## AIM OF THE TASK
Return nothing but the lines from the line with "Viewport: 755px width, 1568px height." through the last line of the entries that follow, copied exactly and free of pictures.

[Stored records]
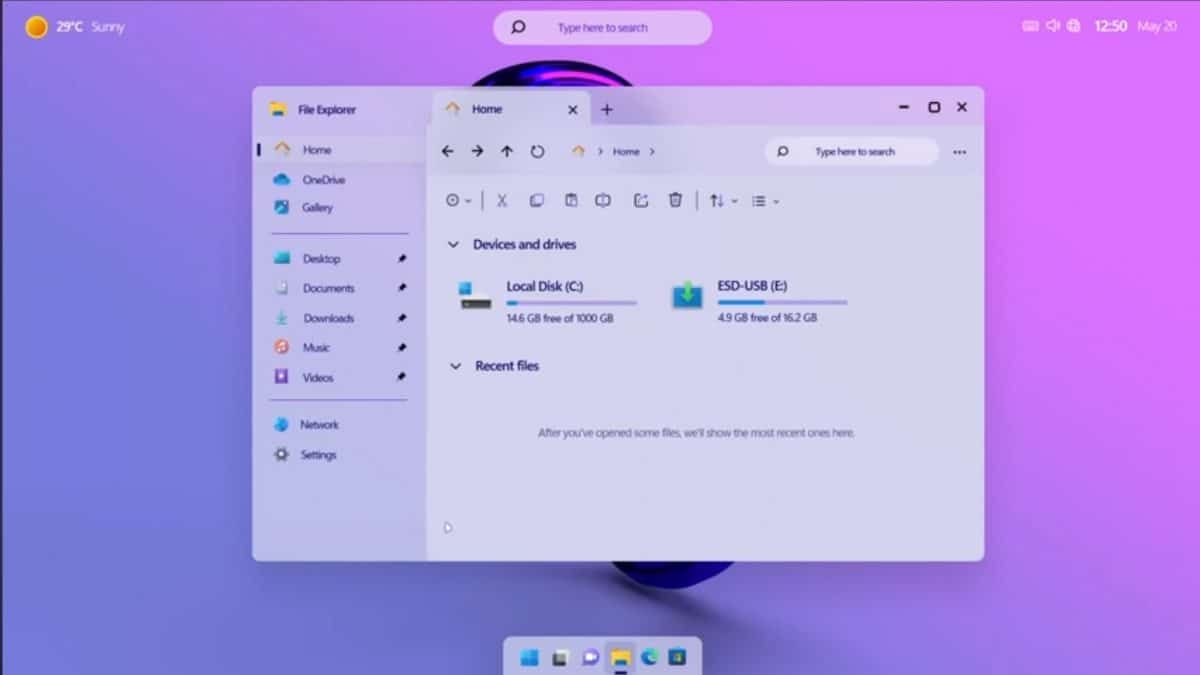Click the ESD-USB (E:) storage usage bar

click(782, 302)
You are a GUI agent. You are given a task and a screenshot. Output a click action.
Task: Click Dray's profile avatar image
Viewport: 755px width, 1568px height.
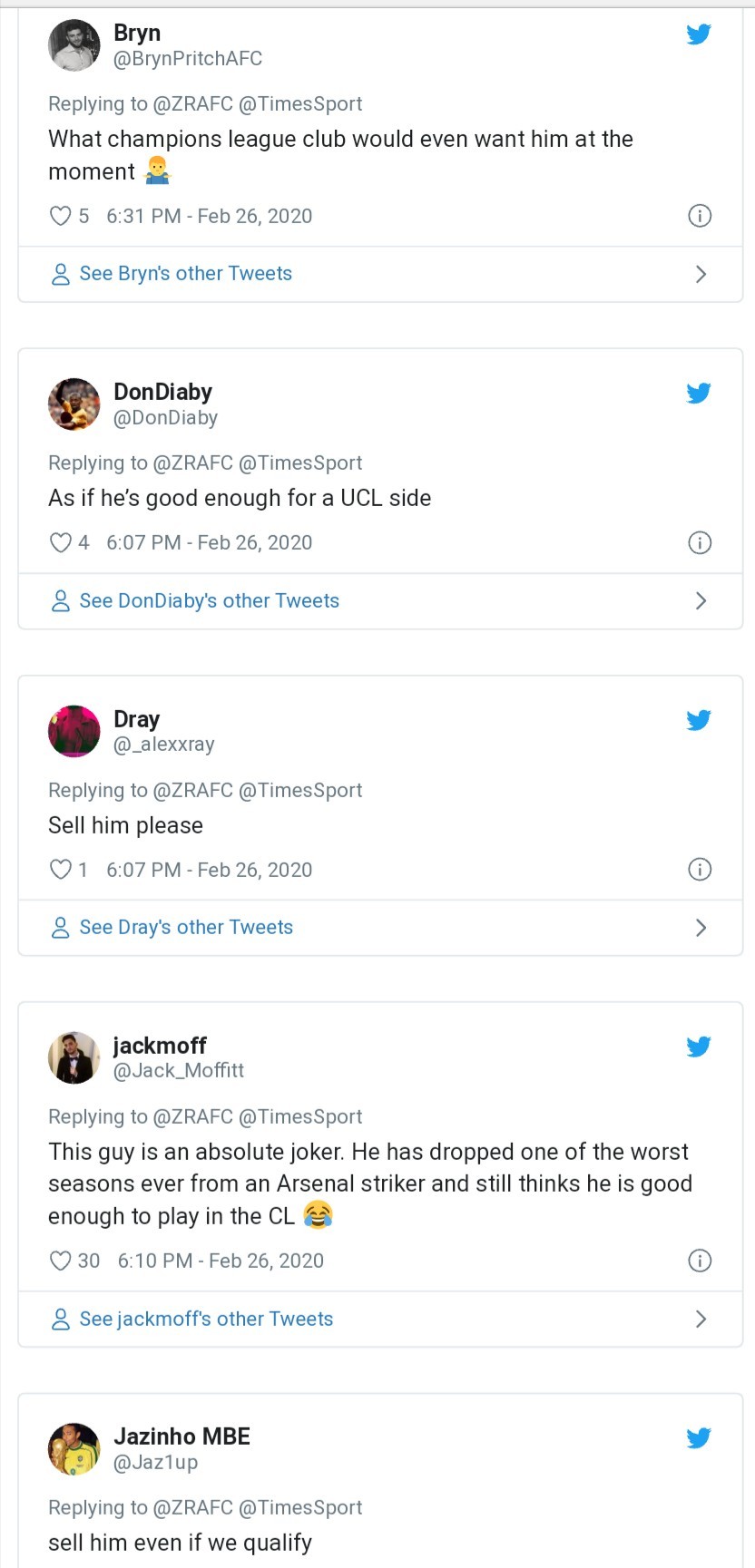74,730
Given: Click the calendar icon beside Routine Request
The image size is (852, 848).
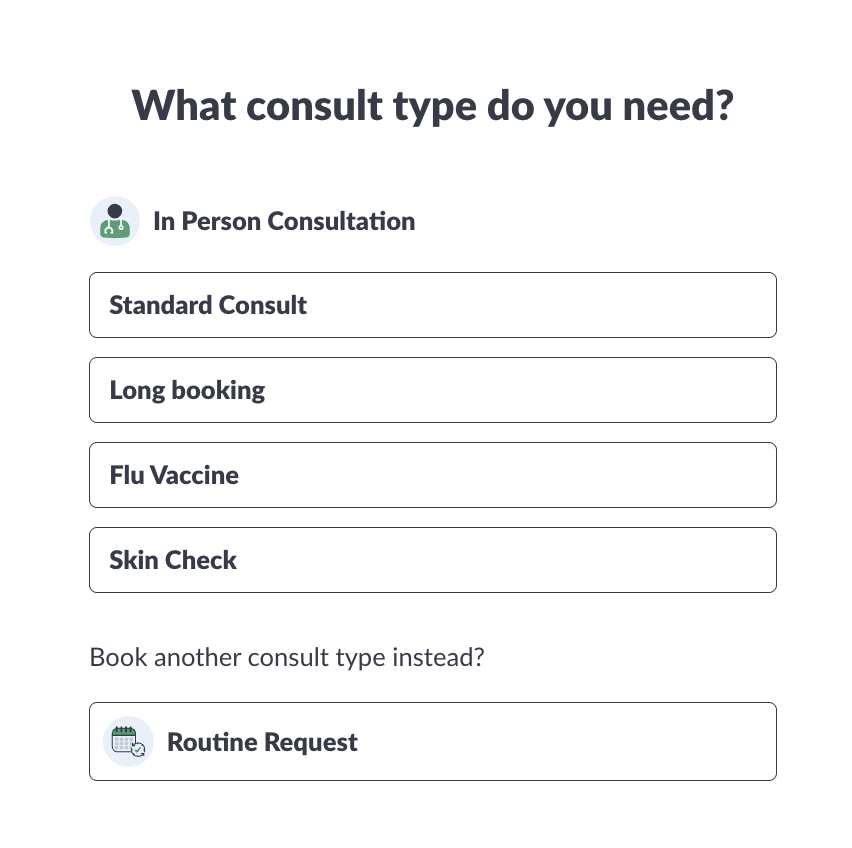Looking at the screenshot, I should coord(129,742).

## ANSWER AREA
Viewport: 755px width, 1568px height.
74,730
Given: Click the calendar icon beside Routine Request
The image size is (852, 848).
Looking at the screenshot, I should coord(129,742).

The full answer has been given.